Sunday, July 27, 2014

September 10, 1999

Graduation Day.  I survived.  I made it.  I'm a Marine.  I am not going home a failure.  My driving force in this man made hell hole has been to prove not only to myself but to everyone who said I couldn't do this that they were wrong! I have friends back home who talk about doing things and never do. They are good people, but when I look down the road I see a time when they will sit at a bar and say " I think I could have been this or done that.. I think.." I didn't want to wonder, I wanted to know.  No mater what happens from this moment on, I know that I can and will make it through the hard times.  For all intents and purposes, I am 6'2 and bulletproof.  Fear isn't my enemy anymore.

Thirteen weeks ago, I wondered what the hell I was thinking.  Now I wonder why I waited so long.  When I got here I weighed 223 pounds.  Today I weigh 172 pounds.  I still have a black eye I got during the Crucible.  My grandfather asked me if I went to boot camp or a concentration camp when he saw me.

There are a lot of things I want to do now.  I want a beer.  I want a dip.  I want to go home and sleep in a bed without 80 other guys in the room.  I'm excited.  I can't sit still.

On the drive out the gate of Parris Island in broad daylight, I look back and realize how different it looks now.  The night I got here it looked like the gates of hell, now it looks similar to the entrance to UMass the last time I saw it.  It is a black dot on the map that is the journey of my life... just a black dot... well maybe it's a BIG black dot.  I'm going home, thank God almighty, I'm going home.

Monday, July 14, 2014

The More Things Change...

This past June I celebrated the 11th anniversary of getting home from Iraq.  The significance of getting home on June 6th is definitely not lost on me.  The last eleven years have been a roller coaster of both good and bad times.  Losing old friends, making new ones.  Losing jobs, finding jobs.  Agreeing with people, fighting with people.  Drinking far too much, failing to quit drinking.. ;)  I loved being a Marine.  I got out because I realized that I no longer fit into the Corps.  I can live with that.  I wanted to do other things.  I wanted to be something else.  I had further to go and the Corps wasn't going to let me get there.  That's not a slam on the Marine Corps or me.  I answered the call.  I can say I had and have what it takes.  

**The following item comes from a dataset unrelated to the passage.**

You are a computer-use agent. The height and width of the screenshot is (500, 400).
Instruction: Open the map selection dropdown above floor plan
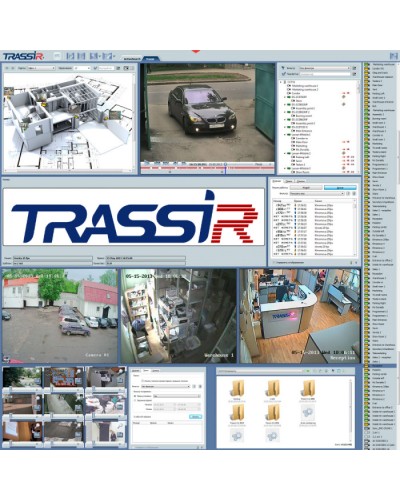(41, 68)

Eleven years have passed since the invasion of Iraq, or the War on Terror, or Operation Enduring Freedom, or Operation Iraqi Freedom, or Bush's Illegal War or W's Revenge Tour, or Imperialism, or Stomp out the Muslims, or Let's Steal All the Oil.  These are just some of the names it has been called.  I prefer to use the term my father used.. My step into history.  I wasn't on the sidelines of this, I was in the game.  This has caused me some issues since I got out and came home.  Sometimes I was jealous that my friends were ahead of me in terms of relationships, careers, things they could afford.  Other times I was angry when they'd say "We shouldn't be there!" But most of the time I really felt alone.  They didn't get it, they don't get it and they never will get it.  War isn't an abstract philosophy to me anymore.  It is a very real, very scary event that people die in far away from home for reasons that may or may not be true.  

Why do I bring this up?  Unless you are living on a deserted island somewhere, then you should realize that the global machine is cranking up again.  Russia is on the move, Israel and Palestine are at each other's throats, Iran is rattling its saber and Iraq and Afghanistan are as much a mess as they were 11 years ago and the rest of the world is just waiting to see what America will do.  Politicians come and go and with them come conflicts that require sacrifice.  But we keep sending the troops into harms way without properly equipping them to win the battle and return home.  We keep saying we'll support them no matter what and then sit by as veterans die because the VA is a bogged down bureaucracy. The VFW was a dying organization 15 years ago, now it's ranks are swelling with angry disillusioned servicemen and women.  The Marine Corps teaches us to improvise, adapt and overcome.  It seems obvious that we are doing something wrong if we are about to go back to Iraq for the 3rd time since 1990; we can't take care of our veterans;  the rest of the world wants to be like us and not listen to us.